Thursday, March 16, 2006

India: One Country, Two Worlds

India: One Country, Two Worlds By Girish Mishra: "Two reports have appeared simultaneously. One report has been carried by the American magazine Forbes and the other by the German journal Der Spiegel’s English version. These two reports underline that India, despite being one country, is getting divided into two worlds, which may have disastrous consequences.

The German newspaper Der Spiegel carried a report from its Bangalore correspondent Thomas Schmitt, entitled ‘Forgotten in Bangalore: Meet the Losers of Globalization’. At the very outset it stressed: “Economists predict a rosy future for the Indian economy, with the stock market rising from one record to the next. In boomtown Bangalore, the nouveau riche proudly flaunt their wealth. Unfortunately, this dazzling display often obscures the losers of the country’s economic miracle.”

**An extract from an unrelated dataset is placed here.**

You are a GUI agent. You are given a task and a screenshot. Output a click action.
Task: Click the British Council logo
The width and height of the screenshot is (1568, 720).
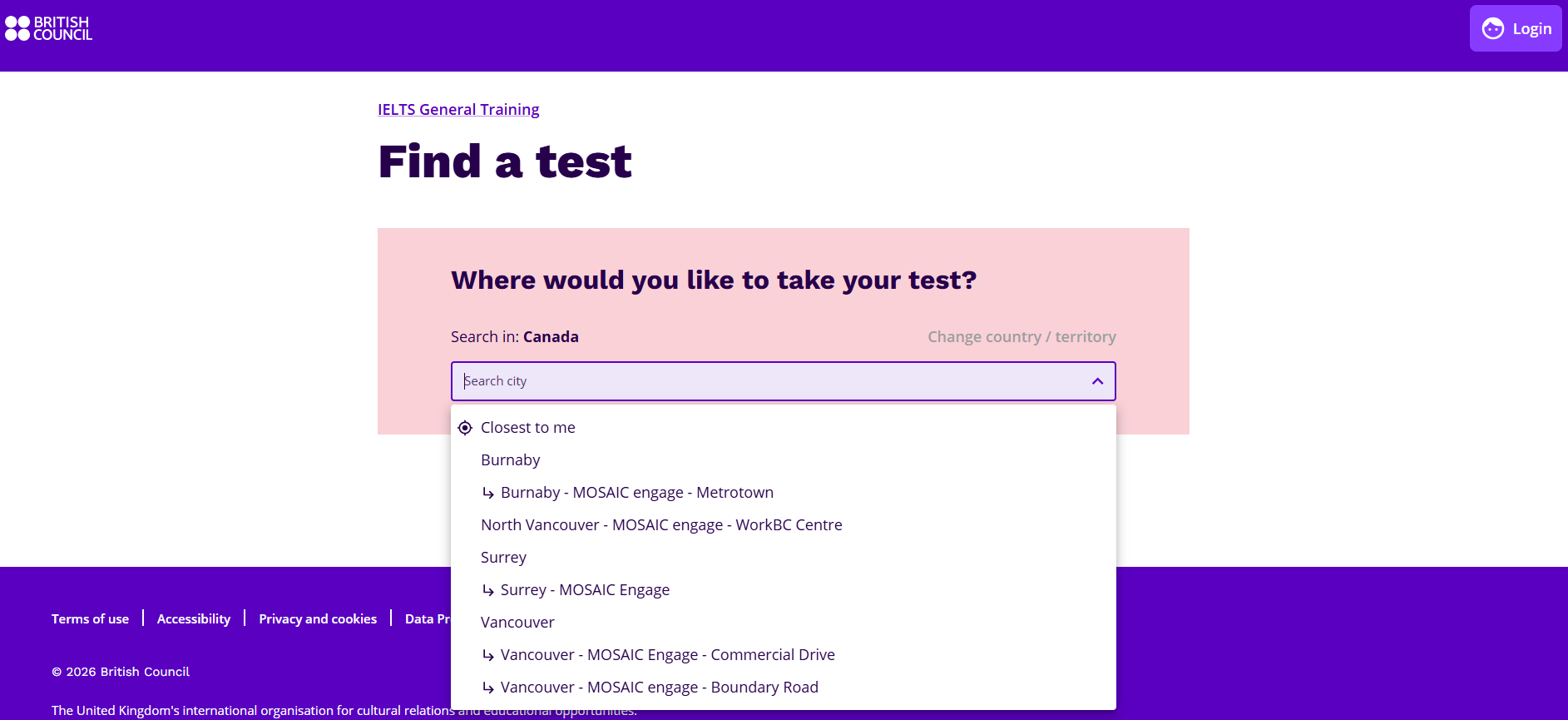[x=48, y=28]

Ms Mrinal Pande, a noted writer and editor of a Hindi daily with a huge circulation wrote in her weekly column, soon after Bush’s departure from India: “Whatever the comrades may say, after travelling so far, we must bring necessary changes in our economic system so that the rate of growth of the country gets accelerated. It is not important whether indigenous or foreign capital is invested. What is more important is the rate of growth.” It is needless to add that this suffers from her utter ignorance of economics. Had she been aware of ‘multiplier effect’ and read what Lord Keynes had written she would not have flaunted her ‘wisdom’. Besides, this statement suffers from the fallacy of slippery slope argument. She may have to answer the question: what was wrong with foreign capital that Indian national movement and Tata-Birla Plan campaigned for putting constraints on it?"